Page MenuHomePhabricator

Access group for Gitlab contractors
Closed, ResolvedPublic

Description

We have engaged an outside company for our Gitlab implementation. The contractors will need full root access to a small number of new Ganeti servers. The contractors will work outside of the operations/puppet repo for the next 6 months, while we are hiring new SREs to take over and rework the implementation as an immediate follow-up step.

Please create an access group for these contractors.

SRE Sponsor: Wolfgang Kandek
Value: faster access to a Gitlab production integrated setup, which allows for storage of PII and integrated testing
Risks: non WMF employees with access to the production network, non reproducible setup

Event Timeline

Ack, this needs approval/discussion in the next SRE meeting since it would create a new access group.

Change 664902 had a related patch set uploaded (by Dzahn; owner: Dzahn):
[operations/puppet@production] admin: create new group for gitlab-roots

https://gerrit.wikimedia.org/r/664902

As @MoritzMuehlenhoff says this will need to approval in the meeting, but let me add my counter arguments against this:

  • There is no precedent for this. We 've never had anything unpuppetized (and when I say puppetized, I mean operations/puppet.git repo, not generic use of the puppet software) in production where a number of non WMF related individuals had full root access.
  • There are many good reasons for the above. It's a problematic path as it makes it impossible to reason/reproduce/replicate and work with the resulting infrastructure. The resulting infrastructure is a unique occurence that can not be reproduced/replicated even by the original contributor in any reasonable amount of time and effort.

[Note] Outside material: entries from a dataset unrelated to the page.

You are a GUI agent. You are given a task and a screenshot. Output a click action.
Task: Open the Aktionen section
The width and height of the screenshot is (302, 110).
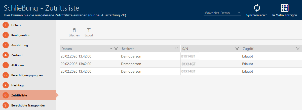17,65
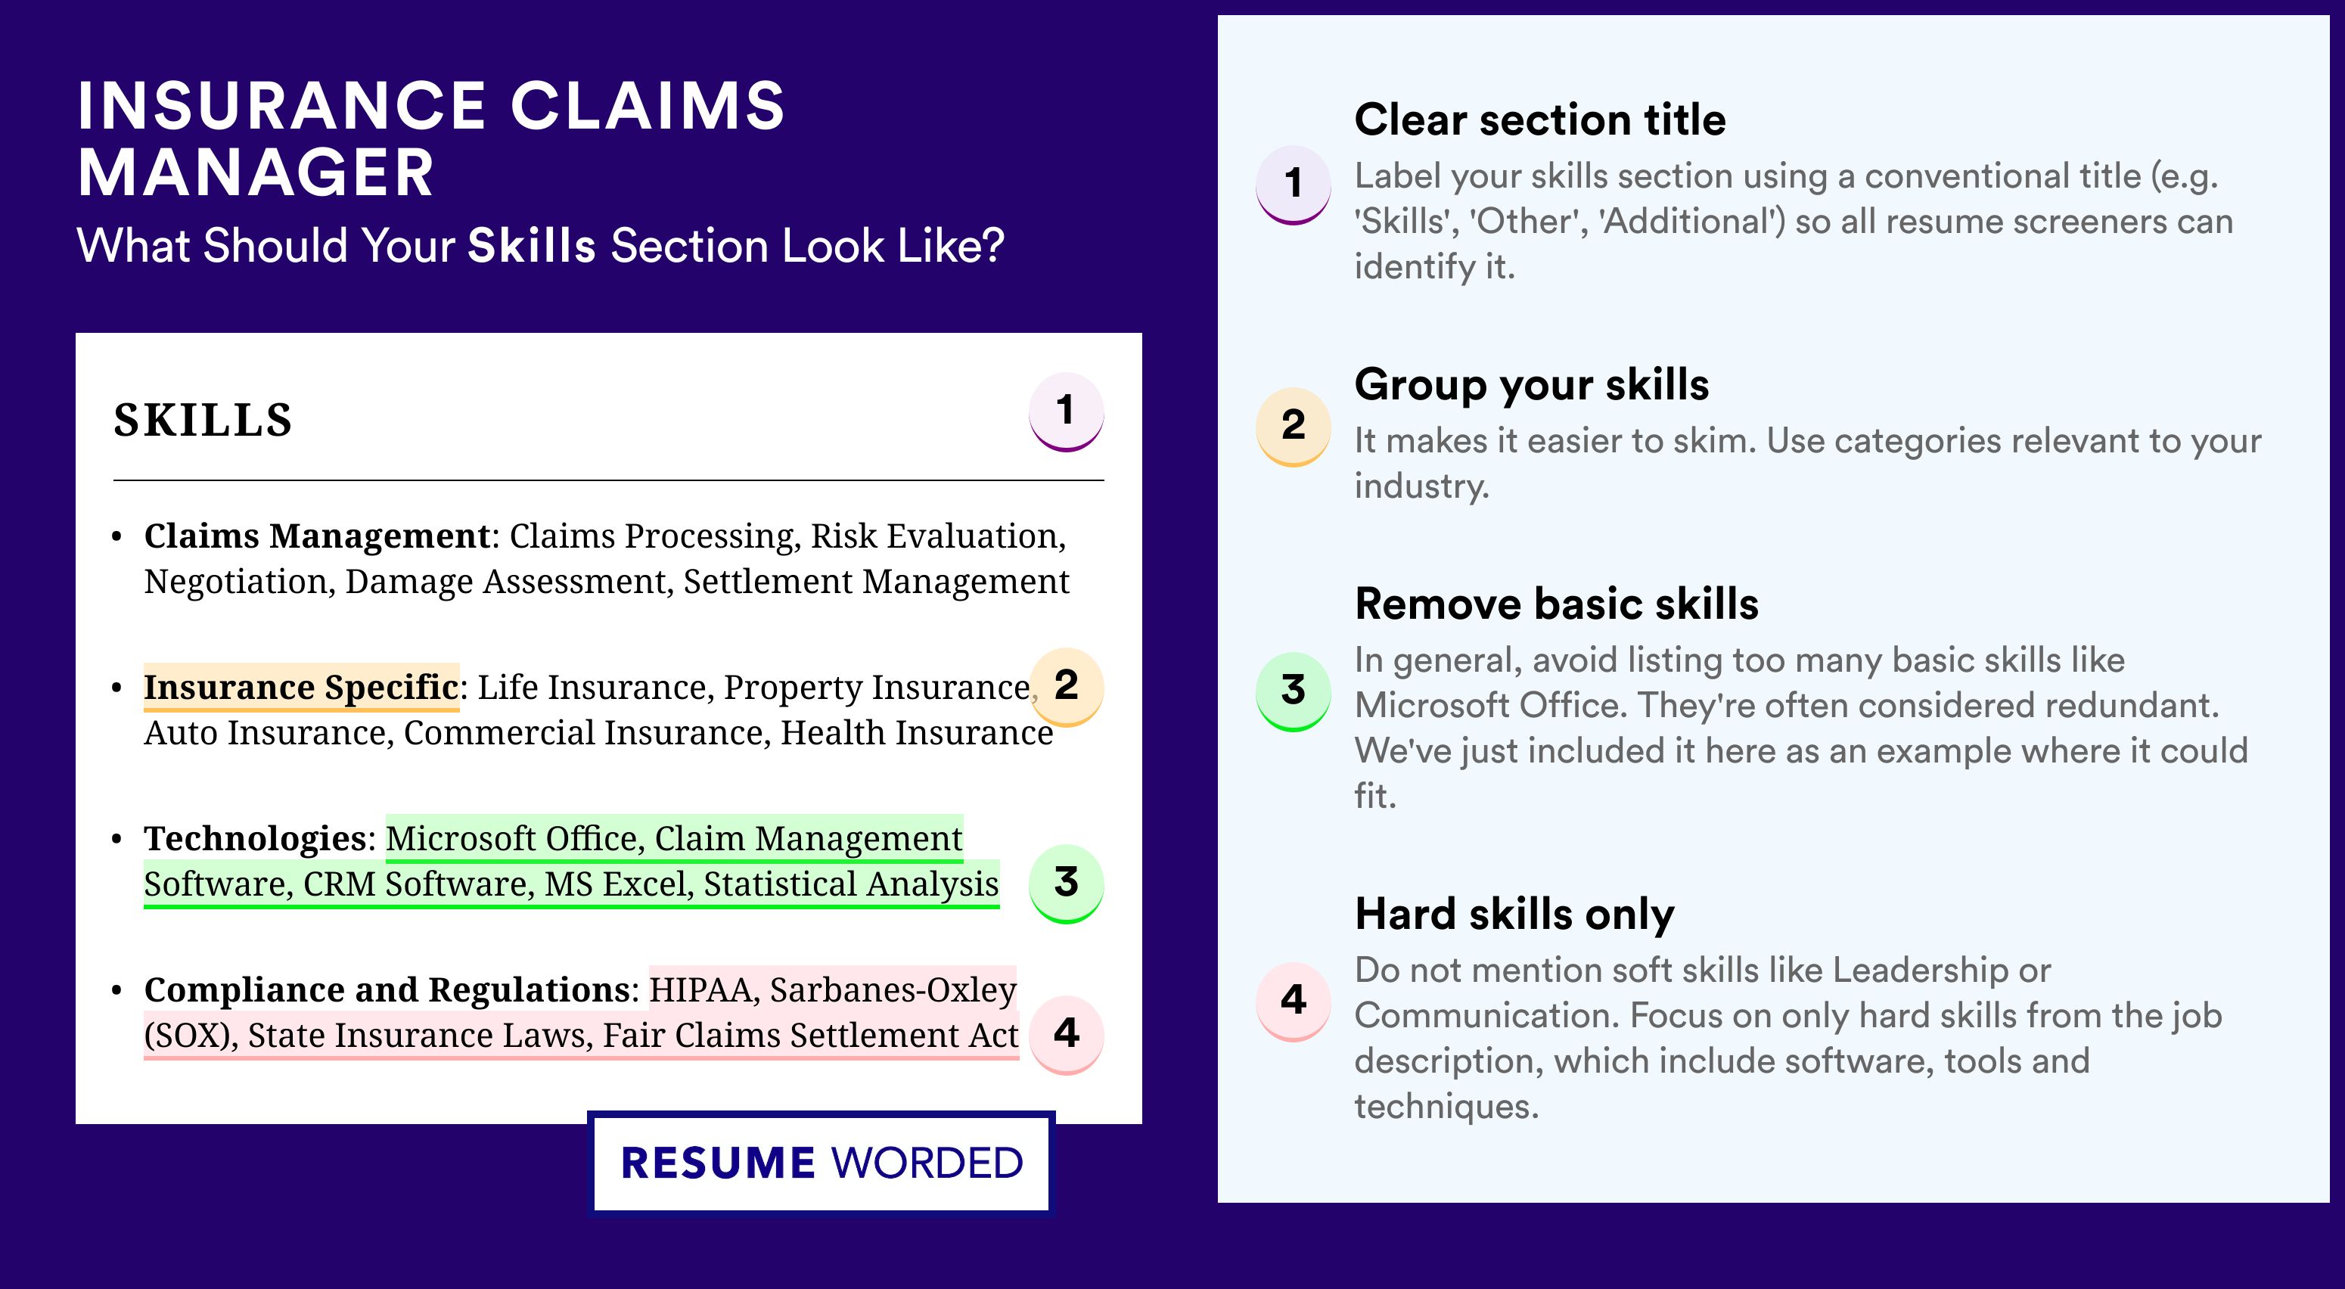Click the green number 3 badge in resume
2345x1289 pixels.
pos(1066,883)
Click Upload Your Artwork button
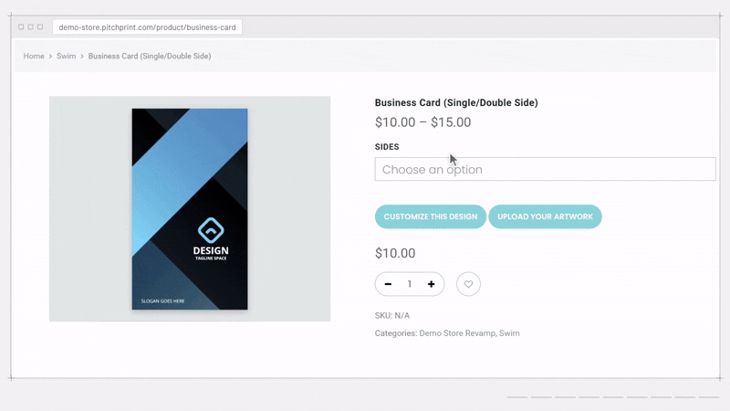Viewport: 730px width, 411px height. coord(545,216)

That will hamper any efforts of upgrading, providing High Availability and maintaining.
  • There will be no monitoring. As our monitoring/alerting is completely defined in operations/puppet, not using it would mean no monitoring. Creating a dedicated monitoring infrastructure just for this is probably way too much, probably redundant, work.
  • There will be no backups. Our backups infrastructure is done via operations/puppet, not using it means no backups. Again, creating a dedicated backups infrastructure just for this is probably way too much, probably redundant, work
  • It’s not security monitored by our tooling and security teams. That is, our puppetization sets all the needed things for knowing what software is installed in our systems and what software needs to be updated. Not having that, means no security updates.
  • There is no way to test changes to the environment. Granted, puppet testing is a very difficult thing, but there is one huge advantage and that is that we can always rollback a puppet patch and revert quickly, which emulates a form of testing.
  • Having PII in such an environment (as the task says) means a high probability for above said PII to leak. Let me elaborate please. The above bullet points point out why. With no security updates, no monitoring, no way to test changes and no way for others than the original contributor(s) to review what is going on the risk of that happening increases exponentially.
  • As such, the setup WILL not be integrated to production, but a unique occurance on the side, with access to production however, essentially endangering it instead of integrating with it.
  • The risks are mentioned but I fail to see a stated plan to address/mitigate them is present in the task description.

The contractors will work outside of the operations/puppet repo for the next 6 months, while we are hiring new SREs to take over and rework the implementation

So we are hiring people to do something, only to later hire someone else and do it properly? Why don't we hire people to do it rightly in the first place (even if contractors)? My previous google summer of code mentoree (intern with barely no work experience), in weeks had almost full understanding of our infrastructure code and was able to easily build on top of a less than ideal codebase (despite not having any special grants). If "working without affecting regular Puppet workflow/full root" is an issue, why not working on a separate branch/repo?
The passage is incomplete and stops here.